La Questura di Messina ha reso noto un frame della chiamata di una cittadina messinese al 112 per segnalare la presenza dei dipinti sul muretto di recinzione del museo

19 Agosto 2026, 12:16

12:20

«Sono all'Annunziata bassa, ci sono dei quadri del museo appoggiati. Come se qualcuno li avesse rubati...». La telefonata al numero unico di emergenza del 112 è delle 21.02, quindici minuti dopo che le telecamere della videosorveglianza interne del museo regionale Accascina avevano immortalato il furto delle opere di Antonello da Messina. A diffondere l'audio della telefonata è stata la Questura di Messina.

La voce è quella del marito di Elisabetta Bonfato, la donna che si è accorta per prima di quanto stava accadendo, mnetre i quattro custodi non avrebbero percepito nulla e avrebbero pure spento l'allarme. L'insegnante ha scattato una foto dei quadri mentre il marito ha chiamato il 112. Una telefonata che ha fatto scattare l'allarme delle forze di polizia.

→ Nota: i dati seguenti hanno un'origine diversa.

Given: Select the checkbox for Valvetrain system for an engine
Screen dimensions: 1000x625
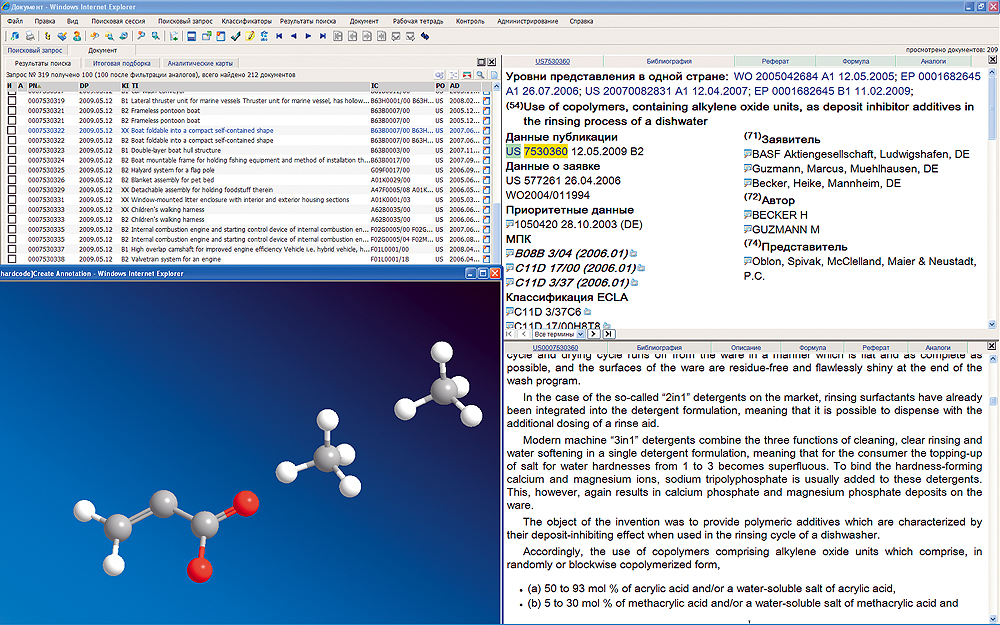Looking at the screenshot, I should pos(12,261).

«Sono dei quadri grandi del museo, valgono un sacco di soldi. Secondo me qualcuno li ha rubati e lasciati lì e non è riuscito a prenderli», sono le parole dell'uomo all'agente delle forze dell'ordine. La donna le aveva subito riconosciute: «Le ho viste benissimo, le ho riconosciute all’istante, erano le tavole di Antonello», ha detto la docente. Da quel momento, da quella prima telefonata, è scattato poi tutto il sistema di sicurezza per quello che è stato definito il colpo del secolo. Ancora senza soluzione.